Students gathered as the chef sliced
tomatoes with a plastic knife in a Brooklyn public school cafeteria. Their eyes
followed as she held up a slender green cylinder before the crowd of parents
and kids in plastic aprons and hairnets.
"What's that?" kids shouted.
"It's a scallion. But don't eat
it now," warned Leigh Armstrong, a culinary student and volunteer chef.

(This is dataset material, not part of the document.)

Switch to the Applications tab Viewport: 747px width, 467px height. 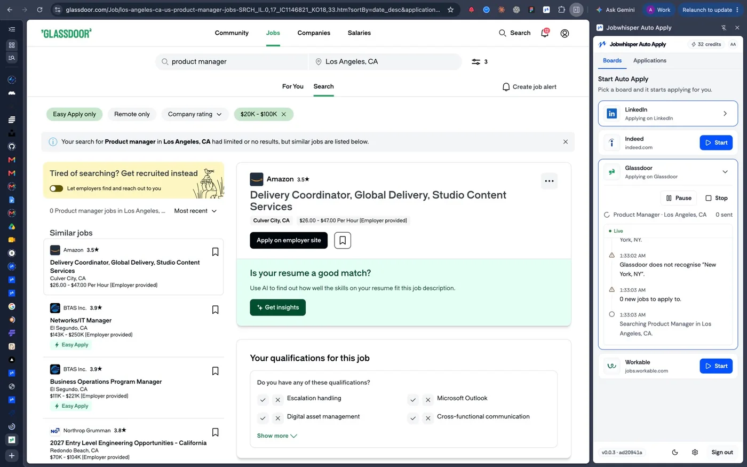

"It doesn't taste like celery."
Armstrong was helping at Cooking
Matters, a free, six-week class that teaches parents and kids how to shop for and
prepare healthy, inexpensive meals. The program launched 20 years ago through
the nonprofit Share our Strength, and it now serves more than 11,000 families
across the country.
Most participants use or have used
food stamps, free or reduced-price school lunches or food pantries to cover
their nutritional needs, and almost all are still looking for ways to stretch a
few ingredients into meals.
The number of families that struggle
to get enough food has increased in recent years.
The U.S. Department of Agriculture
reported that in 2010, 14.5% of households in the United States -- about 17.2
million -- lacked the resources to provide enough food for everybody. Among
those, about 6.4 million households saw normal eating patterns disrupted or
reduced because there wasn't enough food.
Food insecurity -- uncertainty about
where the next meal will come from -- is particularly hard on one group:
children.
It's a time of record need, a time
when you're seeing people from all walks of life needing to turn to assistance
to meet their food needs.
Paula Thornton-Greear, Feeding America
spokeswoman
The nonprofit Feeding America, a
network of more than 200 food banks around the United States, reports one in
five children are at risk of hunger. For children in African-American or Latino
households, it's closer to one in three.
They're likely to have trouble
focusing in school. They might experience illness or poor health as a result.
They're also likely to struggle with stress at home or in class. While many are
eligible for free or reduced-price food at school, those programs don't provide
food at night, on weekends or during breaks from school.
Hunger is still a more frequent
problem for homes headed by single parents and for homes below the federal
poverty line, the USDA reports, but it has also crept into homes that have
never experienced it before.
"It's invasive and real,"
said Paula Thornton-Greear, a Feeding America spokeswoman. "It's a time of
record need, a time when you're seeing people from all walks of life needing to
turn to assistance to meet their food needs."
For adults, the most important step
might be talking about it, Thornton-Greear said -- reaching out to friends and
family who can help and learning what government and nonprofit food programs
are available.
"At some point, we're all in need
of something," she said. "It's reflective of a society experiencing a
huge downturn. It's not reflective on one individual."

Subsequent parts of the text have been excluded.